▶ **TASK ITEM**: Please reproduce each of the entries below exactly as they appear.

▶ **EXERCISE DATA**:
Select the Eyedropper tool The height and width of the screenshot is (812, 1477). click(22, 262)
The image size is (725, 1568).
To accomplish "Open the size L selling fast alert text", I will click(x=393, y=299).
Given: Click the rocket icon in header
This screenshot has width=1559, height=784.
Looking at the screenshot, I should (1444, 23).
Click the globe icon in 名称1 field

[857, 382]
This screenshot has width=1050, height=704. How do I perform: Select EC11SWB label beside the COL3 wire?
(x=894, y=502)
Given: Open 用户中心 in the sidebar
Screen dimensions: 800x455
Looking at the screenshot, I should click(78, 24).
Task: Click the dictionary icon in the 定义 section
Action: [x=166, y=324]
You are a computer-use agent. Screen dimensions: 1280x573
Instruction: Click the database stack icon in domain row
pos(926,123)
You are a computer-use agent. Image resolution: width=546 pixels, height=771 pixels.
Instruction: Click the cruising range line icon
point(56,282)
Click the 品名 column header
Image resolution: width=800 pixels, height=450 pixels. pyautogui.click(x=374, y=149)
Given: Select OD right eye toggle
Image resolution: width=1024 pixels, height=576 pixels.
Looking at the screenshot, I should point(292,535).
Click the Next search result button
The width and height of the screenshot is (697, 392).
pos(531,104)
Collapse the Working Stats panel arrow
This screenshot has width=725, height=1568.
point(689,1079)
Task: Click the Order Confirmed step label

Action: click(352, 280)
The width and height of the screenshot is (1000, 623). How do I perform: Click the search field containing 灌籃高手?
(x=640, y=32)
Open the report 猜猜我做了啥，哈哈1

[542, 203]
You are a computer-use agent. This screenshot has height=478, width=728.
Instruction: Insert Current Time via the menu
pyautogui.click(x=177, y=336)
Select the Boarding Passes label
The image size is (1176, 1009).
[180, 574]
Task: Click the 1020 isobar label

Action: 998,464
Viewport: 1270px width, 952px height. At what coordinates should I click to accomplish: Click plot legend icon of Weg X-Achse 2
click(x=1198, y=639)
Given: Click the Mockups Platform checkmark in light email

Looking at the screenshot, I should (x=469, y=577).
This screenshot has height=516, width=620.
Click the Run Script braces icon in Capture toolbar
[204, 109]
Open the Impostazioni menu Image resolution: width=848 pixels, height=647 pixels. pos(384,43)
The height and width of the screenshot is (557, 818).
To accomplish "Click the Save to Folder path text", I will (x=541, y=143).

▶ **SOLVED EXERCISE**:
Select the Eyedropper tool The height and width of the screenshot is (812, 1477). click(22, 262)
The image size is (725, 1568).
To accomplish "Open the size L selling fast alert text", I will click(x=393, y=299).
Given: Click the rocket icon in header
This screenshot has width=1559, height=784.
Looking at the screenshot, I should (1444, 23).
Click the globe icon in 名称1 field

[857, 382]
This screenshot has width=1050, height=704. How do I perform: Select EC11SWB label beside the COL3 wire?
(x=894, y=502)
Given: Open 用户中心 in the sidebar
Screen dimensions: 800x455
Looking at the screenshot, I should click(78, 24).
Task: Click the dictionary icon in the 定义 section
Action: [x=166, y=324]
You are a computer-use agent. Screen dimensions: 1280x573
Instruction: Click the database stack icon in domain row
pos(926,123)
You are a computer-use agent. Image resolution: width=546 pixels, height=771 pixels.
Instruction: Click the cruising range line icon
point(56,282)
Click the 品名 column header
Image resolution: width=800 pixels, height=450 pixels. pyautogui.click(x=374, y=149)
Given: Select OD right eye toggle
Image resolution: width=1024 pixels, height=576 pixels.
Looking at the screenshot, I should point(292,535).
Click the Next search result button
The width and height of the screenshot is (697, 392).
pos(531,104)
Collapse the Working Stats panel arrow
This screenshot has width=725, height=1568.
point(689,1079)
Task: Click the Order Confirmed step label

Action: click(352, 280)
The width and height of the screenshot is (1000, 623). How do I perform: Click the search field containing 灌籃高手?
(x=640, y=32)
Open the report 猜猜我做了啥，哈哈1

[542, 203]
You are a computer-use agent. This screenshot has height=478, width=728.
Instruction: Insert Current Time via the menu
pyautogui.click(x=177, y=336)
Select the Boarding Passes label
The image size is (1176, 1009).
[180, 574]
Task: Click the 1020 isobar label

Action: 998,464
Viewport: 1270px width, 952px height. At what coordinates should I click to accomplish: Click plot legend icon of Weg X-Achse 2
click(x=1198, y=639)
Given: Click the Mockups Platform checkmark in light email

Looking at the screenshot, I should (x=469, y=577).
This screenshot has height=516, width=620.
Click the Run Script braces icon in Capture toolbar
[204, 109]
Open the Impostazioni menu Image resolution: width=848 pixels, height=647 pixels. pos(384,43)
The height and width of the screenshot is (557, 818).
To accomplish "Click the Save to Folder path text", I will (x=541, y=143).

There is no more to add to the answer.